The Short Story:
- Relaxin: the hormone that makes your joints loose and your pelvic floor… not so much.
- Menopause: not just hot flushes and mood swings, but also thinning vaginal walls and less elastic pelvic floor muscles.
- Kegel exercises: the workout for your lady bits that will make you pee less, poop better, and have better orgasms.
- Remember, a strong pelvic floor means a better sex life, and who doesn’t want that?
The Deep Dive:
Pelvic floors, schmelvic floors—who cares, right? WRONG. Your pelvic floor is the unsung hero of your amazing body. It’s a group of muscles and tissues that supports your bladder, uterus, and rectum, and it’s crucial for things like peeing, pooping, and orgasms. But did you know that hormones can have a big impact on your pelvic floor health? Let’s talk about it.
First things first, let’s talk about pregnancy. During pregnancy, the hormone relaxin is released in order to loosen your joints and make room for that little bundle of joy. But relaxing also affects your pelvic floor muscles, making them more relaxed and less able to hold everything in. This can lead to things like incontinence, which is when you pee a little when you cough or sneeze. According to a study by the National Institute of Health, about 1 in 3 women will experience incontinence during pregnancy.
But it’s not just pregnancy that can mess with your pelvic floor. Menopause can also have an impact. As you age, your body stops producing as much estrogen (produced predominantly by your ovaries) resulting in changes to the blood flow and lubrication of your pelvic floor muscles and tissues, which can lead to the thinning of the vaginal walls and less elasticity in the pelvic floor muscles. This can make it harder to hold in urine and can also lead to dryness and discomfort during sex. According to a survey by the North American Menopause Society, around half of postmenopausal women experience incontinence.

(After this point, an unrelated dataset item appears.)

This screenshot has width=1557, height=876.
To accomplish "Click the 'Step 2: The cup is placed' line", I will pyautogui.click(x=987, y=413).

So, what can you do to keep your pelvic floor in tip-top shape? Kegel exercises are not always your best friend, nor the only solution, but they can help. Kegel exercises involve squeezing and releasing the muscles you use to hold in urine. They’re easy to do and can be done anywhere at any time without anyone even noticing. Plus, they’re not just good for your pelvic floor—they can also improve your sexual satisfaction. According to a study by the University of West of England, women who performed kegel exercises reported greater sexual satisfaction and fewer incontinence problems.

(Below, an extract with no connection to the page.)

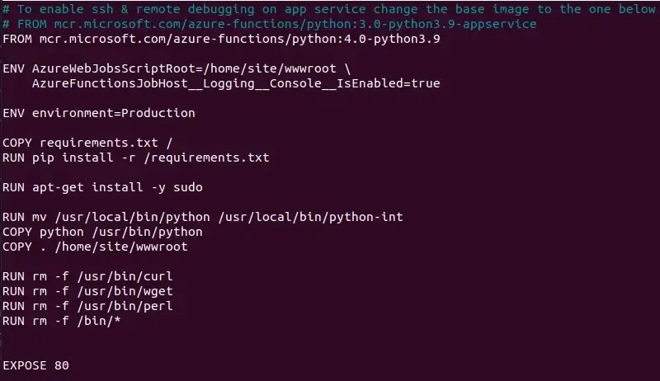Click the RUN keyword before mv command
Viewport: 660px width, 381px height.
tap(13, 217)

A change in your hormones can have a significant impact on the health of your pelvic floor. But don’t let that get you down; by incorporating some simple tweaks to your diet and exercise, you can support the changes to your pelvic floor. Seeing a pelvic floor PT can be a great way to getting the right level of pelvic floor support you need, or try an online course by a qualified Pelvic Health PT from the comfort of your own home to help you keep those muscles strong and healthy. And remember, a strong pelvic floor means better sex, better pooping, and less peeing your pants. So, go forth and squeeze those muscles, ladies!